── DATA PROVIDED ──

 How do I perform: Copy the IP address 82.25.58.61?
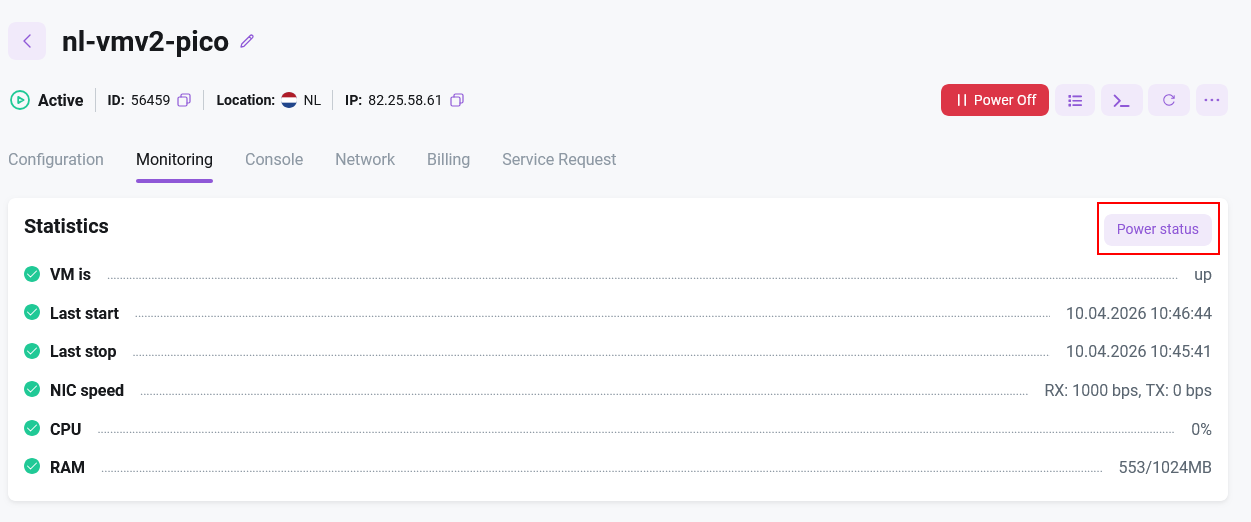point(457,100)

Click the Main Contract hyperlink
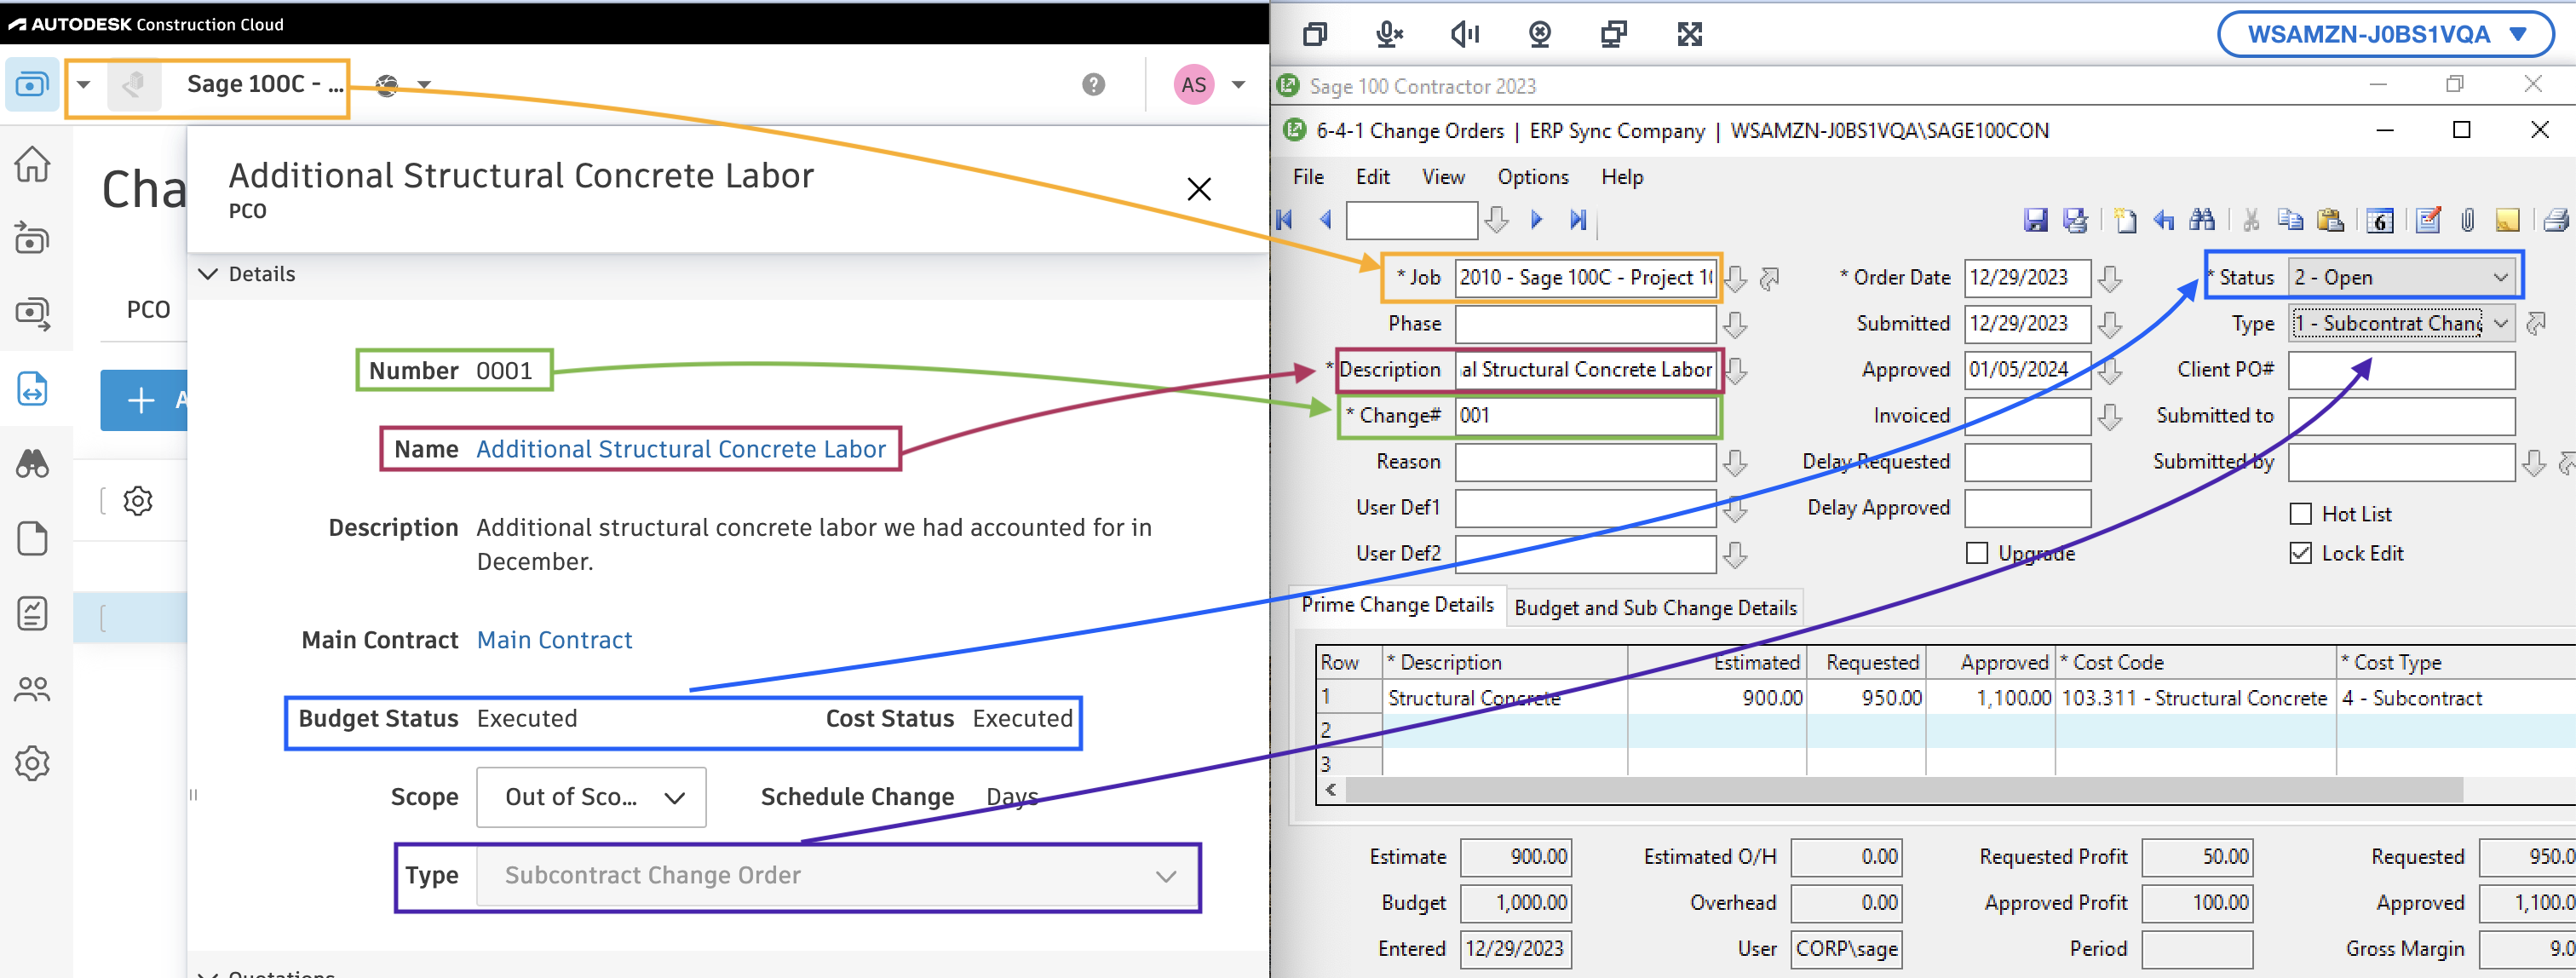(555, 640)
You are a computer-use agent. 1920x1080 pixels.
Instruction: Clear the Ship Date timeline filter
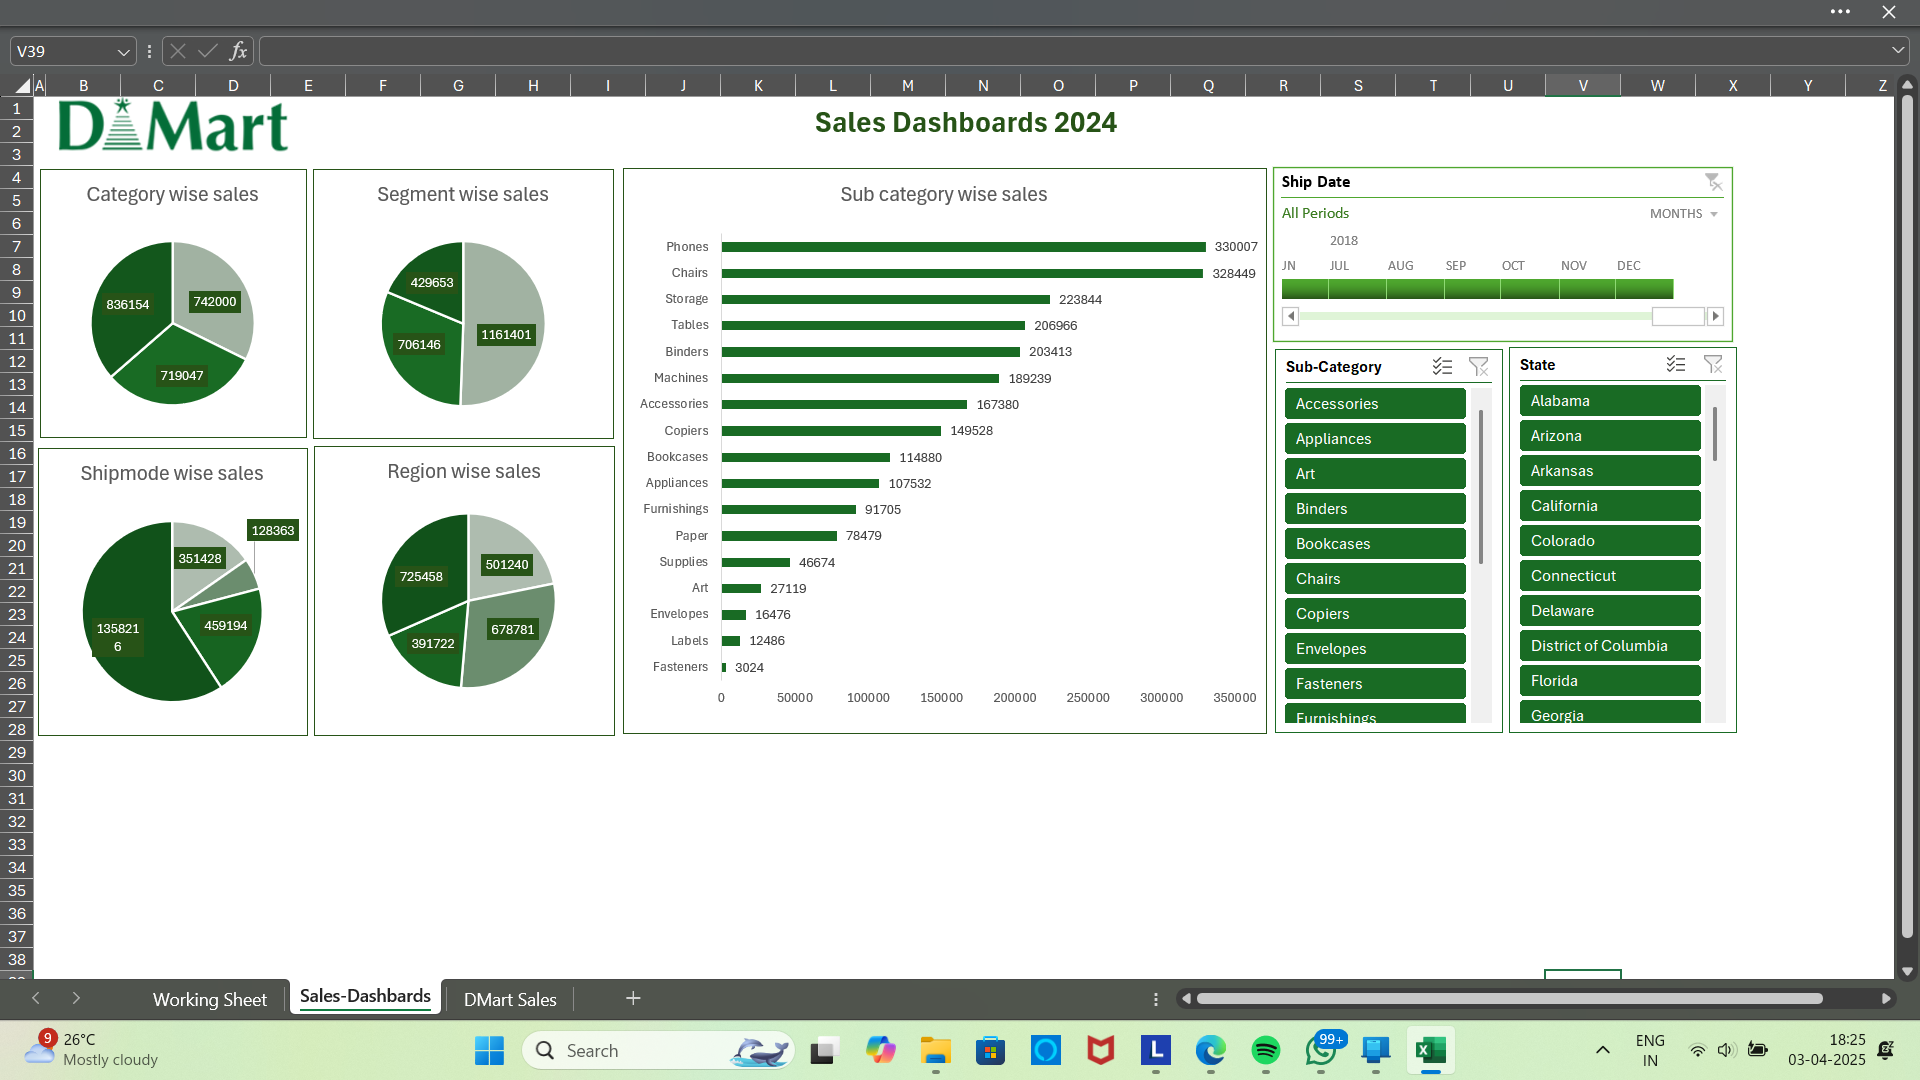[1713, 181]
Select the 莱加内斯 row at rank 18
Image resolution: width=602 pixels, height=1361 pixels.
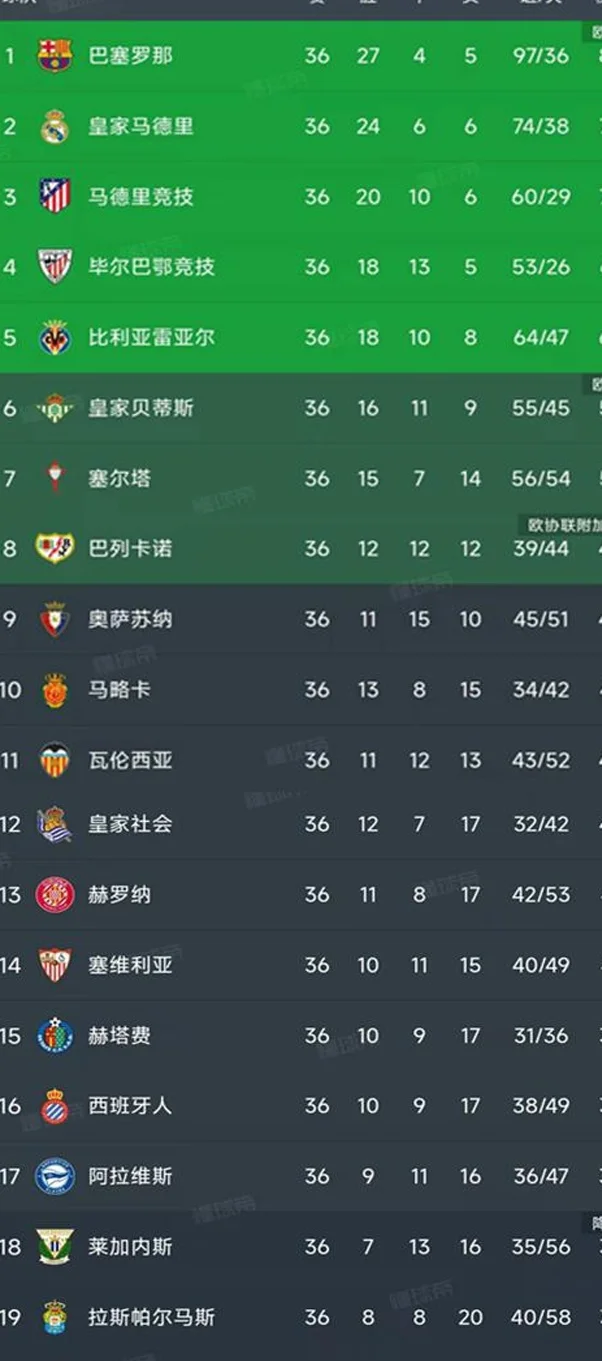click(x=301, y=1246)
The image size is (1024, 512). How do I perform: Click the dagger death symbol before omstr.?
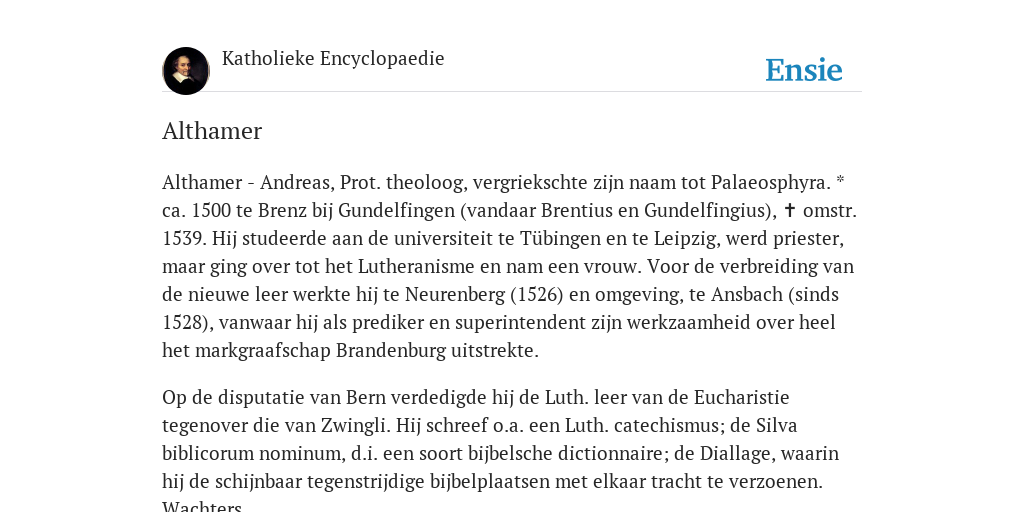790,210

───

• **WHAT YOU SHOULD DO**:
Write out all the records again with "How do I perform" swapped for "How can I do" and nothing else changed. Leave out the pictures.

• **RESULT**:
 How can I do: Copy the IP address 82.25.58.61?
point(457,100)

Click the Main Contract hyperlink
(555, 640)
You are a computer-use agent. 1920x1080 pixels.
Instruction: Clear the Ship Date timeline filter
[1713, 181]
Select the 莱加内斯 row at rank 18
Image resolution: width=602 pixels, height=1361 pixels.
click(x=301, y=1246)
The image size is (1024, 512). How can I do: Click the dagger death symbol before omstr.?
790,210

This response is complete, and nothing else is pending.